Summer in GAA land
The summer seems to have arrived, and right on cue. As ever, half the country is going through the stress of last minute cramming for exams, while outside the sun is splitting the stones.
The GAA season is now getting mighty close to the sunny championship days in Croker, Thurles, Clones or wherever else supporting your county may take you. The sunburn, sweat and tears are all ahead of us.
The National Hurling League is down to its final pairing. Tipperary and Galway both progressed last weekend after wins over Limerick and Waterford, respectively. Nicky English has publicly stated his disapproval over the timing of the competition. This is understandable, as the league final is now to be played just two weeks before Tipperary's Munster Championship clash with Waterford. It certainly takes some of the focus away from the league decider with such a vital championship match on the radar. That said, I fully understand the dilemma faced by the GAA; on the one hand they have tried not to fix league hurling in the depths of winter, but on the other hand you can't have the league running into the championship. It is a difficult balance to strike, but finishing even a couple of weeks earlier would give both competitions reasonable breathing space.
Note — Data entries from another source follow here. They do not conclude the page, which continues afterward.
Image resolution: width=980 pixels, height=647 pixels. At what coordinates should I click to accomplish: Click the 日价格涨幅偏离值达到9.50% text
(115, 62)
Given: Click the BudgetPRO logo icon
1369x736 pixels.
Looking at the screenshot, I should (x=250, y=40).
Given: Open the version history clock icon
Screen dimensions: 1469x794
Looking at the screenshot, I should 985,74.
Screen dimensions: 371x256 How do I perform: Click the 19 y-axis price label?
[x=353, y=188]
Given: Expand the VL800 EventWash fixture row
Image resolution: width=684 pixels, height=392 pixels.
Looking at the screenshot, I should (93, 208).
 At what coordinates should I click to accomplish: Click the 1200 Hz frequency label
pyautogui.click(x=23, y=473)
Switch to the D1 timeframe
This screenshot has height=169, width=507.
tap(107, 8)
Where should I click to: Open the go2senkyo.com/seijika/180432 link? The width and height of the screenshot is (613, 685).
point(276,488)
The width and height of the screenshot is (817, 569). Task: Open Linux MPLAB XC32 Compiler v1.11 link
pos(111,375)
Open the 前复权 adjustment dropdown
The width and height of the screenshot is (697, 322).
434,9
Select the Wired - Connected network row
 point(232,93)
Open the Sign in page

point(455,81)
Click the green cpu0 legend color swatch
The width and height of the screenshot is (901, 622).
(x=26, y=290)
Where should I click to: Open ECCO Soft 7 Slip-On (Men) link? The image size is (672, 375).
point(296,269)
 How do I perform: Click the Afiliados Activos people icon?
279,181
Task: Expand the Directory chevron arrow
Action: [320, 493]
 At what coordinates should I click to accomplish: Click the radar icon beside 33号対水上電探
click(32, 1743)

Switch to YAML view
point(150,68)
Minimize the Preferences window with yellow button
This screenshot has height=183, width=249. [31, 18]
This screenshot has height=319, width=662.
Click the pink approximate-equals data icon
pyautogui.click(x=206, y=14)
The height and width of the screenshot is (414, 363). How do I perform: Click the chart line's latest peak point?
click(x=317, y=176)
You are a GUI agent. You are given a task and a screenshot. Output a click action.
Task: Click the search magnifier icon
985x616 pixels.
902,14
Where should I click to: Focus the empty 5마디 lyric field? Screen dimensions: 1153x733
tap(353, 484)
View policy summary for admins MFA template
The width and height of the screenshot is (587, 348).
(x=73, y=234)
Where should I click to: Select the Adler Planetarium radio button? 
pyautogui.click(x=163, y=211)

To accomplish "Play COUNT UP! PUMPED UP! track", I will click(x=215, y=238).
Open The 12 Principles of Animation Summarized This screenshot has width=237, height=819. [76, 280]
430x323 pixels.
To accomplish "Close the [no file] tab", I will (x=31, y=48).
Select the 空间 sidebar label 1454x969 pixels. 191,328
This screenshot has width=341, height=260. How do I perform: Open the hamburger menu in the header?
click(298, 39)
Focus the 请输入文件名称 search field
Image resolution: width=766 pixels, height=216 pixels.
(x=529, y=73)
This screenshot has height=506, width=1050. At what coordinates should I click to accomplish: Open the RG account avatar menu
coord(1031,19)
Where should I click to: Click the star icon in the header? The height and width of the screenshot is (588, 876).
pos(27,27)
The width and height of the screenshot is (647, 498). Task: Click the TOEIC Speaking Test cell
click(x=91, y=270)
Of the two counties contesting the final, Galway will gain more from participation. The Connaught county need as many competitive games as possible before their first championship outing in July. Tipperary will have their sights set on honours later in the summer but the game will provide a useful indicator of championship form.
This Sunday's National Football League decider between Derry and Meath could also give a reasonable snapshot of how both counties are gearing up for the championship. Derry have a habit of flattering to deceive at the latter stages of the league. This side, however, seem to be quite solid and although they have a championship clash with Cavan only one week after Sunday's final, they should go well in Ulster this year. As stated previously in this column, Meath have reached this league final without much fuss and look to be unbackable to at least retain their Leinster title later in the summer.
William wins for Wales
Over in Sheffield, the World Snooker Championships were concluded on Monday. The final was an all Welsh affair, with Mark Williams eventually emerging victorious over compatriot Matthew Stephens. The tense final session was compelling viewing and was, personally speaking, the first time in years that snooker has come close to the heady days of the 1980s. The championships were a major success for Belfast's Joe Swail, whose very credible semi-final appearance will hopefully be a precursor to bigger and better things.
Exciting but scoreless
Over in Tolka Park on Sunday, the FAI cup final was a reasonably exciting, albeit scoreless game. The replay is scheduled for Friday night and is certainly worth a ramble across town have a look at. I will at this point give advance notice of my bias in this fixture. The Shels line-up will include an ex-clubmate of mine at St. Anne's GAA club. The FAI young player of the year, Richie Baker, was a star performer at juvenile level for our club before he moved to Shelbourne. Our loss was of course soccer's gain, so I'm sure all the Boh's fans will understand my lack of balance on this one.
New York's illegals
Finally, an interesting story emerged during the week relating to the New York Gaelic Football Team and their participation in this year's Connaught Championship. The New York team are fixed to play Galway in the first round of the competition but are currently having difficulty fielding their strongest side for the clash. The reason is that if several of their first choice players travel to Ireland for the game, they may not be re-admitted to the United States. This perfect example of the extent of our own `illegal immigrant' population in other countries should serve as a sharp reminder to those currently protesting against the presence of refugees in the 26 Counties. How quickly they forget!